_WHAT THE EXERCISE ASKS_
At the line containing "This screenshot has height=167, width=419.", begin retyping, and stop after the last line of the data; add nothing.

_TASK MATERIAL_
::::
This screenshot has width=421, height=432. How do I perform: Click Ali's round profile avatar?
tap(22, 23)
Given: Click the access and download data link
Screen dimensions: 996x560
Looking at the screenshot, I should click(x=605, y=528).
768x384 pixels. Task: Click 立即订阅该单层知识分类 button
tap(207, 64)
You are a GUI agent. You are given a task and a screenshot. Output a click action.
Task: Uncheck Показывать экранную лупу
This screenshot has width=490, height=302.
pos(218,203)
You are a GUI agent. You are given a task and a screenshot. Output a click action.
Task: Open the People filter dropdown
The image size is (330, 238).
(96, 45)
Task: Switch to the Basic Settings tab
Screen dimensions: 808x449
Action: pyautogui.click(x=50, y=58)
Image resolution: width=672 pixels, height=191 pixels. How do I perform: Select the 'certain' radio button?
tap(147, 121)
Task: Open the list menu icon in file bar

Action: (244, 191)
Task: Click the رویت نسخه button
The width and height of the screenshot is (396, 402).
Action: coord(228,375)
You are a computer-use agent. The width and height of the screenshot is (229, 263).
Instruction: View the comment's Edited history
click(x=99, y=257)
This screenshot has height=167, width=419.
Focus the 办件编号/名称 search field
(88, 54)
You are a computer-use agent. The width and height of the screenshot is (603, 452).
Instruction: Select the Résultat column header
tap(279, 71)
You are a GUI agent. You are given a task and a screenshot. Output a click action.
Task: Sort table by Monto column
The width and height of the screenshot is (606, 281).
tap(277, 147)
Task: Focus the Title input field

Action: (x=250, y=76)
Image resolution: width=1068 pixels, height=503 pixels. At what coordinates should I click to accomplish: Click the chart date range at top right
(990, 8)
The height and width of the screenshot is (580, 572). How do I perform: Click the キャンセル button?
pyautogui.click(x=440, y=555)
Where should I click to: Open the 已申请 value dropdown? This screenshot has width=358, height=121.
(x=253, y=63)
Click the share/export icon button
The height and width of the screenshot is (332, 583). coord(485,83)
::::
_SOLUTION TO THE PROBLEM_
This screenshot has height=167, width=419.
Focus the 办件编号/名称 search field
(88, 54)
You are a computer-use agent. The width and height of the screenshot is (603, 452).
Instruction: Select the Résultat column header
tap(279, 71)
You are a GUI agent. You are given a task and a screenshot. Output a click action.
Task: Sort table by Monto column
The width and height of the screenshot is (606, 281).
tap(277, 147)
Task: Focus the Title input field

Action: (x=250, y=76)
Image resolution: width=1068 pixels, height=503 pixels. At what coordinates should I click to accomplish: Click the chart date range at top right
(990, 8)
The height and width of the screenshot is (580, 572). How do I perform: Click the キャンセル button?
pyautogui.click(x=440, y=555)
Where should I click to: Open the 已申请 value dropdown? This screenshot has width=358, height=121.
(x=253, y=63)
Click the share/export icon button
The height and width of the screenshot is (332, 583). coord(485,83)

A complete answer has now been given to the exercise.